▶ **TASK BRIEF**:
Restate the data that follows exactly as it stands, beginning with the first line and ending with the line that contains "Disclaimer (354, 2421)".

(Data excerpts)
----

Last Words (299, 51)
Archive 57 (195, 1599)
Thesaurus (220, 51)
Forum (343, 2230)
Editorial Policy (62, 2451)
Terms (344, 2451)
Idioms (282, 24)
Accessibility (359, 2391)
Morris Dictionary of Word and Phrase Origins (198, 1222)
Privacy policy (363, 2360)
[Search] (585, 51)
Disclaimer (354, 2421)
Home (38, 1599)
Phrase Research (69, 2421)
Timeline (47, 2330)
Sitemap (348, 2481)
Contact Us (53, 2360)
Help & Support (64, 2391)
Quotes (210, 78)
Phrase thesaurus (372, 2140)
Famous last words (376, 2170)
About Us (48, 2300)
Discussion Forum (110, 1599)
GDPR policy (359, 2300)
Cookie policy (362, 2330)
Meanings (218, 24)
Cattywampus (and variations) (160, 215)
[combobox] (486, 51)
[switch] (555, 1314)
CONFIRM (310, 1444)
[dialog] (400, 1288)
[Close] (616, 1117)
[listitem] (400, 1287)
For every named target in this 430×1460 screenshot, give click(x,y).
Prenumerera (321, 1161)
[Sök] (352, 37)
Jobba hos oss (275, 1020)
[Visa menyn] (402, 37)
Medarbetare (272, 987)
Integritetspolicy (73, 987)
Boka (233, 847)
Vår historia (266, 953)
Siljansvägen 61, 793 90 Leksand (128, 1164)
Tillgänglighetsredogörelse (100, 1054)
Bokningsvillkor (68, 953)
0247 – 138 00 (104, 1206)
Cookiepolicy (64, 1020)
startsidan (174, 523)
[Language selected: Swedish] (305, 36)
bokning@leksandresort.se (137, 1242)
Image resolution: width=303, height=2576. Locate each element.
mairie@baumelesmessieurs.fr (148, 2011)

----

▶ **PROBLEM SOLUTION**:
Last Words (299, 51)
Archive 57 (195, 1599)
Thesaurus (220, 51)
Forum (343, 2230)
Editorial Policy (62, 2451)
Terms (344, 2451)
Idioms (282, 24)
Accessibility (359, 2391)
Morris Dictionary of Word and Phrase Origins (198, 1222)
Privacy policy (363, 2360)
[Search] (585, 51)
Disclaimer (354, 2421)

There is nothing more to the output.